Lição e contradição*

Leia o post original por Antero Greco

O episódio de hostilidade contra Aranha, na semana passada, dá o que falar e sugere reflexões. O tema é escorregadio, e o menor vacilo leva a análise para pieguice, ou para justicialismo rasteiro ou conservadorismo e manutenção de velhos preconceitos. Difícil encontrar a ponto de equilíbrio, a medida exata entre o que seja comportamento civilizado e digno, arroubo no calor de jogo de futebol, infração e postura de fato racista.

A torcedora do Grêmio flagrada pelas câmeras de tevê a chamar o goleiro do Santos de “macaco” cometeu ato grosseiro, quanto a isso não parece haver dúvidas. Existe lei para enquadrar casos como esse, e ela responderá.
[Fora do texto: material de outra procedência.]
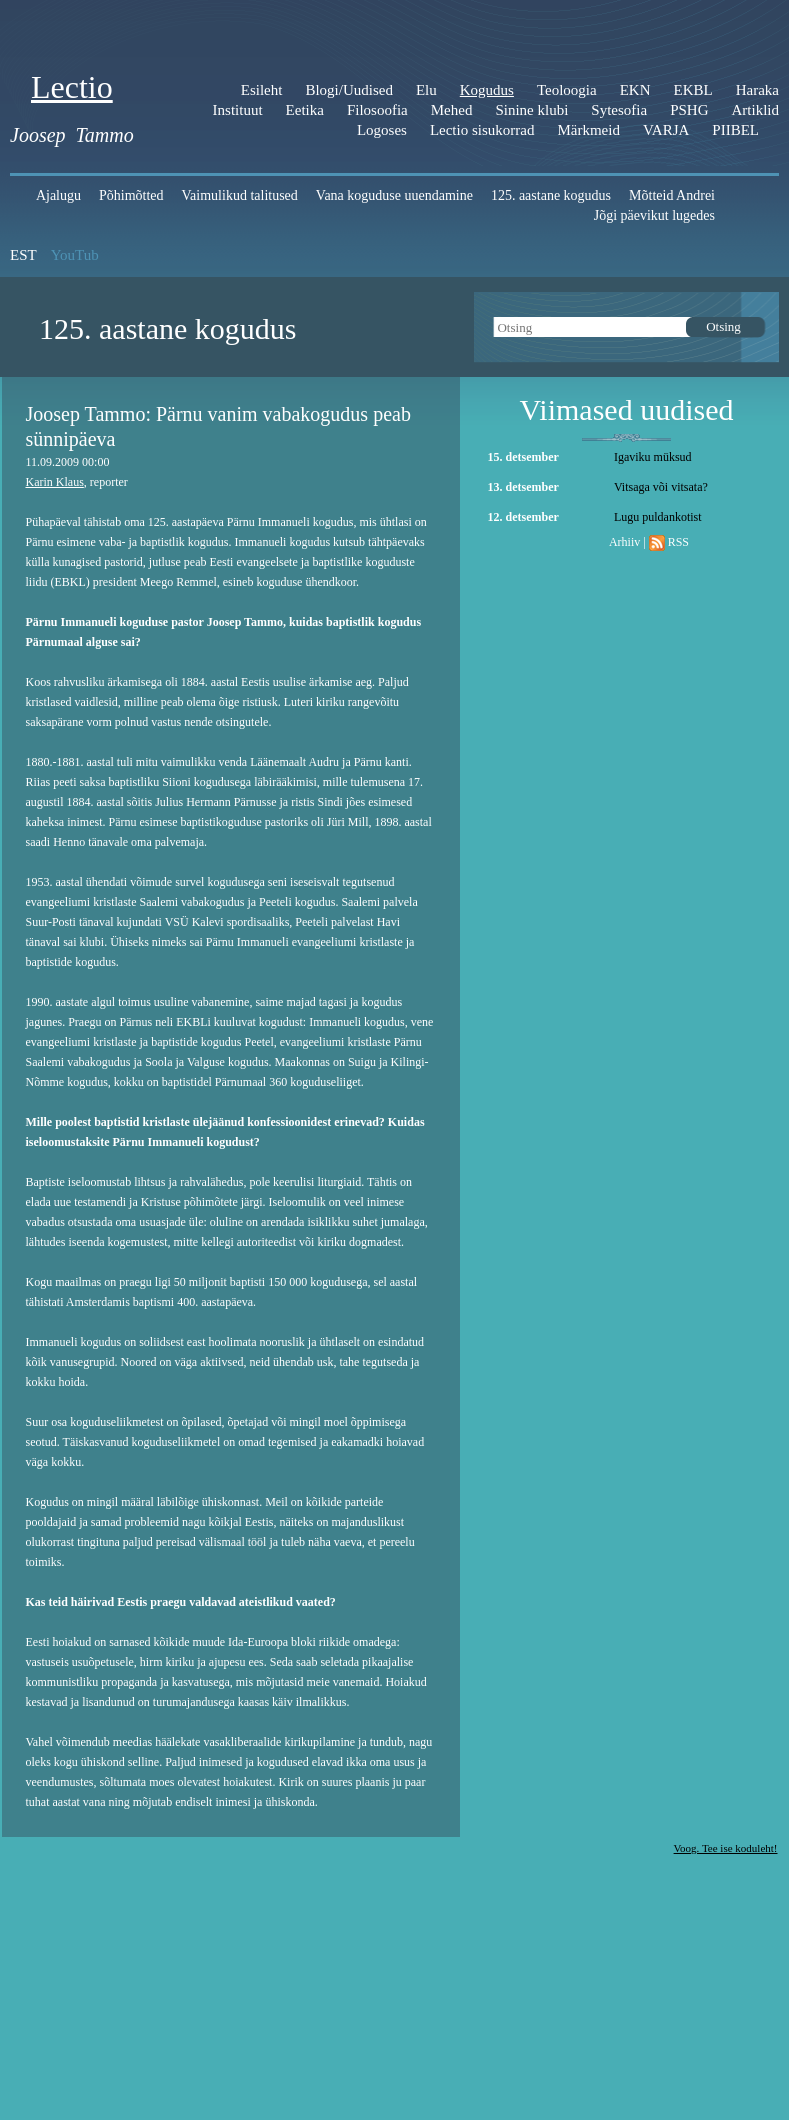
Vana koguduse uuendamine (394, 195)
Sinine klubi (531, 110)
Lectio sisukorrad (482, 130)
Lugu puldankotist (658, 517)
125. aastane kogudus (551, 195)
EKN (635, 90)
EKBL (693, 90)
Assim como outros rapazes identificados em igual atitude, ou até mais agressiva, porque acompanhada de gestos. Todos prestaram declarações e alegaram não ter tido intenção de ofender o jogador. Caberá à Justiça decidir.

Após o incidente houve reações positivas, no mínimo porque volta a ser discutida questão tabu em nossa sociedade: o preconceito racial. Que existe, de forma aberta ou velada, no dia a dia, na rotina das pessoas. Negros, mulatos, pobres, determinados estrangeiros, sentem a discriminação nas mais prosaicas atividades. Estigma que vem de séculos, que deveria nos envergonhar.

Da mesma maneira, não faltam excessos, oportunismo e contradições. As redes sociais encheram-se de mensagens contra a jovem, fãs do Grêmio foram chamados de racistas e alguns ameaçados de agressão por vestirem a camisa do clube. Moralismo oco. Ex-dirigente do clube gaúcho chegou a dizer que Aranha simulou e que não aconteceu nada de anormal na Arena naquela noite. Absurdo constrangedor.

A grande contradição, porém, fica para o Superior Tribunal de Justiça Desportiva. O órgão optou pela exclusão do Grêmio na Copa do Brasil ao considerá-lo culpado pelo comportamento de seus seguidores. Decisão drástica, vista por gente de bem como pedagógica. Muito bom. Mas será que, em eventuais e futuros casos semelhantes, adotará medida idêntica? Terá o mesmo rigor? Ou agiu sob impacto de clamor popular, que condenou clube e moça de antemão? Agirá com firmeza em brigas de torcidas, atentados, mortes?

A ironia suprema veio na noite de anteontem. Poucas horas depois do julgamento, descobriu-se que um dos auditores tinha, em conta no Facebook, diversas postagens com fotos e comentários, digamos, ligeiros e toscos a respeito de negros. E, de acordo com relatos de jornais e sites, durante a sessão do tribunal, distraiu-se a manusear o celular. O referido julgador, na madrugada de ontem, excluiu a conta.

Não serei eu a julgá-lo. Mas não é curioso que tenha ajudado a infligir penalidade dura a um clube porque um torcedor teve conduta injuriosa e racista? O STJD diz que não tem nada com atos de seus integrantes fora da corte. Certo. Porém, faz sentido acatar o voto dele? Não caberiam anulação, troca de auditor e novo procedimento? Com a palavra advogados e juristas.

Para encerrar estas divagações com dúvidas que divido com você: em vez de punir times, não seria melhor se os infratores respondessem na Justiça e, ao mesmo tempo, ficassem impedidos de frequentar estádios? Por outro lado, os clubes se empenhariam de verdade em afastar os mal-educados e/ou vândalos? Ou fingiriam que não era com eles?

Lição que serve para todos vem da mãe de Aranha, em depoimento ao extraordinário repórter Roberto Salim: “Chamaram meu filho de macaco, de fedorento. O cheiro e o suor dele saem com o banho. O fedor dessa gente, não, porque vem de dentro.” O racismo nosso de cada dia extrapola a fronteira dos estádios.

Novo reinício. A seleção começa o ciclo para 2018 no amistoso de hoje com a Colômbia, em Miami. Dunga mantém a base da Copa de 2014, usa discurso semelhante ao dele mesmo e de outros – “compromisso, alegria, eficiência”. Enfim, mais do mesmo. Sou cético quanto a mudanças profundas. Aguardemos.

*(Minha crônica publicada no Estado de hoje, sexta-feira, dia 5/9/2014.)